[Begin Source data]
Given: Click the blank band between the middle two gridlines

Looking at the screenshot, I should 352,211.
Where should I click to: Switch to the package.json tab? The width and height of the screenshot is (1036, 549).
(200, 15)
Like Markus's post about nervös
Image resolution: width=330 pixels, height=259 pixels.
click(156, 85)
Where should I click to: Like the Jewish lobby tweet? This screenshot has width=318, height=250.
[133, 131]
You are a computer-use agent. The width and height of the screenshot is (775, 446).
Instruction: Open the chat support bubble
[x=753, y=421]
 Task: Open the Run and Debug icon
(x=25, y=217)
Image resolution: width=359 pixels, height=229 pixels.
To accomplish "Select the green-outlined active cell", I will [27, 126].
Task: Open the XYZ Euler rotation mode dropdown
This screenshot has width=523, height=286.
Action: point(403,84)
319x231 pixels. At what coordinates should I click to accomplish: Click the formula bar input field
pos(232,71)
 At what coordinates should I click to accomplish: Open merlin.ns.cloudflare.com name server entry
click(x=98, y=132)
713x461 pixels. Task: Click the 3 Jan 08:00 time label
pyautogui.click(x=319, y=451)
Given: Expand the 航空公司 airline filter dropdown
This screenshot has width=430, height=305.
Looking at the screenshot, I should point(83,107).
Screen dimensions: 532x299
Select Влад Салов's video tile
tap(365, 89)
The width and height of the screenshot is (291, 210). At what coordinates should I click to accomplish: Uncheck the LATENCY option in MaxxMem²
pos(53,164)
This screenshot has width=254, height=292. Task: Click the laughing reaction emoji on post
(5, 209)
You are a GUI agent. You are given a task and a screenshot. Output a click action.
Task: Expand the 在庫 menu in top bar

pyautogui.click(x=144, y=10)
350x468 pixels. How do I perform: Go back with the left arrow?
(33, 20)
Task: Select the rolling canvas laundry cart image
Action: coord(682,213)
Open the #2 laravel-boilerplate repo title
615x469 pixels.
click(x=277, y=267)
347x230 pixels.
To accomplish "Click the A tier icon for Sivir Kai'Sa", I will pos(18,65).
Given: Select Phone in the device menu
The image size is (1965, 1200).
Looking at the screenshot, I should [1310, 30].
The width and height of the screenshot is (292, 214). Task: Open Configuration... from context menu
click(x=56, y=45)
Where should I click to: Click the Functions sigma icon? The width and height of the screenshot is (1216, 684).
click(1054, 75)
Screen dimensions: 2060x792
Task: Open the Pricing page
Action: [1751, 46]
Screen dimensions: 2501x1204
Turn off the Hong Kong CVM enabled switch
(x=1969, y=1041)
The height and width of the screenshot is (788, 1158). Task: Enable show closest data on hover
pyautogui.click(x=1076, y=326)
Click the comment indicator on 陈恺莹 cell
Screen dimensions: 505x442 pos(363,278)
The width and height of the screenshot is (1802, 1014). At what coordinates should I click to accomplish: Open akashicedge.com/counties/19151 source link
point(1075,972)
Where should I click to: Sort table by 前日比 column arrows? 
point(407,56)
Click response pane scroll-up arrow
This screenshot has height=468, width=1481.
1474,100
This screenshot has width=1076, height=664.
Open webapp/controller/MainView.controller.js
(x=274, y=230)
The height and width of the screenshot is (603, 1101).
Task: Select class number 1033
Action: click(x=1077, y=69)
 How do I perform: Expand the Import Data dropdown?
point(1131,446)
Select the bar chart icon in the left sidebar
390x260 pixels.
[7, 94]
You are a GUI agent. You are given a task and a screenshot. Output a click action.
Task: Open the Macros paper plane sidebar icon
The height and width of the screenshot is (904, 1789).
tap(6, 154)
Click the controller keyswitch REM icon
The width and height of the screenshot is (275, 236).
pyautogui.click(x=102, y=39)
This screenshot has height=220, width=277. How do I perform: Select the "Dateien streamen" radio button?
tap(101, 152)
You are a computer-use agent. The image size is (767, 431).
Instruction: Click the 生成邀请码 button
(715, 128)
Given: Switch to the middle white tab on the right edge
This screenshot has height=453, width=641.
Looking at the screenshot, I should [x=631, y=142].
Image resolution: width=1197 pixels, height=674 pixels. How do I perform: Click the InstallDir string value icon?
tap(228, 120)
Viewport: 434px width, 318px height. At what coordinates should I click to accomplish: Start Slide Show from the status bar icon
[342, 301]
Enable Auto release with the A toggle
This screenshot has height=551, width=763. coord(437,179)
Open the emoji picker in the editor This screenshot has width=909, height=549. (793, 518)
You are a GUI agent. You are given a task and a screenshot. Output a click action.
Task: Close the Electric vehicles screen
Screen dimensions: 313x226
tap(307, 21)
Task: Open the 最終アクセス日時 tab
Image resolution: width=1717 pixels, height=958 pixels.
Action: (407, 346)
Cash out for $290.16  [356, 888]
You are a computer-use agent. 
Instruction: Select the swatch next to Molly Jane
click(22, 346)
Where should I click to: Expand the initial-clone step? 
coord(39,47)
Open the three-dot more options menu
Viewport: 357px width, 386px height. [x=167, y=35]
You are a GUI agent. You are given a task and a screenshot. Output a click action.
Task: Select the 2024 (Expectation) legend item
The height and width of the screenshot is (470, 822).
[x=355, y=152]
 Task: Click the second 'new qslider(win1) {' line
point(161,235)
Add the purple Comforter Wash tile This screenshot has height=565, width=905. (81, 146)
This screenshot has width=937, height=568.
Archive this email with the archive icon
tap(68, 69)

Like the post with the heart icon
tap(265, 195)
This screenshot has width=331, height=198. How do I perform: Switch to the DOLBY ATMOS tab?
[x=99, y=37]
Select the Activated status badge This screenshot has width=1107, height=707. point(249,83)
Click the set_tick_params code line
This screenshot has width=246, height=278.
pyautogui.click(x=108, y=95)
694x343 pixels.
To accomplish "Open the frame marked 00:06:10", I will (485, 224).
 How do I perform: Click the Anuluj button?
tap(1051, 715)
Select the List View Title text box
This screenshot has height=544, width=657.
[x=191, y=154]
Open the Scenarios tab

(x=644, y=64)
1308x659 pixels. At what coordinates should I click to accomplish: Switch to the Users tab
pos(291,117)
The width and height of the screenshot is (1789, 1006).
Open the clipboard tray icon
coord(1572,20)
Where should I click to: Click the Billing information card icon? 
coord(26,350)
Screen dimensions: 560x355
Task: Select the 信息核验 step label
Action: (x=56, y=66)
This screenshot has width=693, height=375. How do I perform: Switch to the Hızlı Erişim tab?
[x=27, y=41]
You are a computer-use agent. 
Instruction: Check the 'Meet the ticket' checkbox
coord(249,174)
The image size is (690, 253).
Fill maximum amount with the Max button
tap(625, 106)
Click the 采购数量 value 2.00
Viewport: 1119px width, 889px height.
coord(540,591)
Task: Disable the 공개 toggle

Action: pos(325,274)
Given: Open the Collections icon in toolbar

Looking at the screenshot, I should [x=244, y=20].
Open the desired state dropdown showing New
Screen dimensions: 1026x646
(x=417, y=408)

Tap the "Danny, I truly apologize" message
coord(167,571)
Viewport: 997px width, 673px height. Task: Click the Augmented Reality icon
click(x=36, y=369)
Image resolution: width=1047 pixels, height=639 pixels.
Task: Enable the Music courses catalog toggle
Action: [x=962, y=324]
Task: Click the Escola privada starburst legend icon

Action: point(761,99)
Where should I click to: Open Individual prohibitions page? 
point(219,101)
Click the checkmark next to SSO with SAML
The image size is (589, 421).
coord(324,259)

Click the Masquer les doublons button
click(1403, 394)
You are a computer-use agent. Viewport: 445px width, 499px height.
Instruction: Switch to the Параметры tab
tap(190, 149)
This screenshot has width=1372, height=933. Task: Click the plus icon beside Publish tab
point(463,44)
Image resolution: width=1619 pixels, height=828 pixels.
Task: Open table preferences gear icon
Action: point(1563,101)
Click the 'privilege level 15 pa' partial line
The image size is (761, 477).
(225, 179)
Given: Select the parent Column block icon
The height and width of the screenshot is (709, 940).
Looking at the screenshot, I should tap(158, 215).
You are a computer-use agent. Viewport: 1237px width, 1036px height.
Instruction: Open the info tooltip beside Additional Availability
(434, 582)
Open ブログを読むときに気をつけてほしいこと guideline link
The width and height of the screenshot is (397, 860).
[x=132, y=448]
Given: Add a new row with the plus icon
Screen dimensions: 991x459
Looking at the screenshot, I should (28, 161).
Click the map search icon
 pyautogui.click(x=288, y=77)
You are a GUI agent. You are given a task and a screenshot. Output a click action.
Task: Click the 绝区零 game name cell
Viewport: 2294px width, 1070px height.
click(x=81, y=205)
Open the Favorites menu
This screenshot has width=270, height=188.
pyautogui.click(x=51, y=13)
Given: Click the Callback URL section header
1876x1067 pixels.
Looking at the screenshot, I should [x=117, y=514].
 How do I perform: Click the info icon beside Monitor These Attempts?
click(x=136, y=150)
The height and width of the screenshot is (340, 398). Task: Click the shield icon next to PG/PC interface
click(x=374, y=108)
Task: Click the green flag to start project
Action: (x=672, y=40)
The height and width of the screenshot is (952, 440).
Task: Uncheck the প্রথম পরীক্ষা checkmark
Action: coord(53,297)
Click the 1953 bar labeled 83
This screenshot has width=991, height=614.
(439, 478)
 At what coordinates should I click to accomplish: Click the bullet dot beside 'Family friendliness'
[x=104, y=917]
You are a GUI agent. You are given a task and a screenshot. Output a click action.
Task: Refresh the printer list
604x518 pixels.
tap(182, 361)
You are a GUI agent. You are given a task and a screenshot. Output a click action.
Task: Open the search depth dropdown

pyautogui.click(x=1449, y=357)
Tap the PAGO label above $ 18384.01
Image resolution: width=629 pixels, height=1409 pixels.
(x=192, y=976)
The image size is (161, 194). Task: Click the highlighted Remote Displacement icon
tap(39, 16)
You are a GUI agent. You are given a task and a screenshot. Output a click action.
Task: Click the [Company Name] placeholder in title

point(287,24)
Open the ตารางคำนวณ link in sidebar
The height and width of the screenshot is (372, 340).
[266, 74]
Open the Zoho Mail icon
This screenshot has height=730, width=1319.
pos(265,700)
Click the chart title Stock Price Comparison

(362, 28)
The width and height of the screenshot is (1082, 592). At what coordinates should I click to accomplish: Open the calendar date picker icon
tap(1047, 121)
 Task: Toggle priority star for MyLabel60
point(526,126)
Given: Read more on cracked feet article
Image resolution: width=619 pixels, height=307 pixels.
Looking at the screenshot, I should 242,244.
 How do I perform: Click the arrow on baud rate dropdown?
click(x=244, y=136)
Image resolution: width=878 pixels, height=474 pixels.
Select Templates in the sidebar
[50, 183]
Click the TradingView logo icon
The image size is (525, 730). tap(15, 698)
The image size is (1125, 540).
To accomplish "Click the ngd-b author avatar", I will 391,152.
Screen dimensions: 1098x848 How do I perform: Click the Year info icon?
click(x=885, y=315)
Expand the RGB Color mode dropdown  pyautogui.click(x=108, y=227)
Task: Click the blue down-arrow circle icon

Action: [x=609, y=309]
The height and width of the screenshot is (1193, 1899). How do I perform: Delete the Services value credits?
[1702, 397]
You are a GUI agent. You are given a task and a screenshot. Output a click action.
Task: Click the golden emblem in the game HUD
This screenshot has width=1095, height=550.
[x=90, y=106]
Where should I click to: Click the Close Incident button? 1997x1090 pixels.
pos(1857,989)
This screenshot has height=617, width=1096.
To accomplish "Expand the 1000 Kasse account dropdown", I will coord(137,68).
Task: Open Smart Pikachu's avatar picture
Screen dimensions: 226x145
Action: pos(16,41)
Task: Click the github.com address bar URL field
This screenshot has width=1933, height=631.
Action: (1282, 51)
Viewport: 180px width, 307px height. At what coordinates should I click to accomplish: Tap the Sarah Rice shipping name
[End Source data]
* _Challenge_: Quote the items above verbatim, beginning at the line that contains "Click the 1953 bar labeled 83" and stopping after the line that contains "The image size is (525, 730). tap(15, 698)".

* _Result of this exercise_:
Click the 1953 bar labeled 83
This screenshot has width=991, height=614.
(439, 478)
 At what coordinates should I click to accomplish: Click the bullet dot beside 'Family friendliness'
[x=104, y=917]
You are a GUI agent. You are given a task and a screenshot. Output a click action.
Task: Refresh the printer list
604x518 pixels.
tap(182, 361)
You are a GUI agent. You are given a task and a screenshot. Output a click action.
Task: Open the search depth dropdown

pyautogui.click(x=1449, y=357)
Tap the PAGO label above $ 18384.01
Image resolution: width=629 pixels, height=1409 pixels.
(x=192, y=976)
The image size is (161, 194). Task: Click the highlighted Remote Displacement icon
tap(39, 16)
You are a GUI agent. You are given a task and a screenshot. Output a click action.
Task: Click the [Company Name] placeholder in title

point(287,24)
Open the ตารางคำนวณ link in sidebar
The height and width of the screenshot is (372, 340).
[266, 74]
Open the Zoho Mail icon
This screenshot has height=730, width=1319.
pos(265,700)
Click the chart title Stock Price Comparison

(362, 28)
The width and height of the screenshot is (1082, 592). At what coordinates should I click to accomplish: Open the calendar date picker icon
tap(1047, 121)
 Task: Toggle priority star for MyLabel60
point(526,126)
Given: Read more on cracked feet article
Image resolution: width=619 pixels, height=307 pixels.
Looking at the screenshot, I should 242,244.
 How do I perform: Click the arrow on baud rate dropdown?
click(x=244, y=136)
Image resolution: width=878 pixels, height=474 pixels.
Select Templates in the sidebar
[50, 183]
Click the TradingView logo icon
The image size is (525, 730). tap(15, 698)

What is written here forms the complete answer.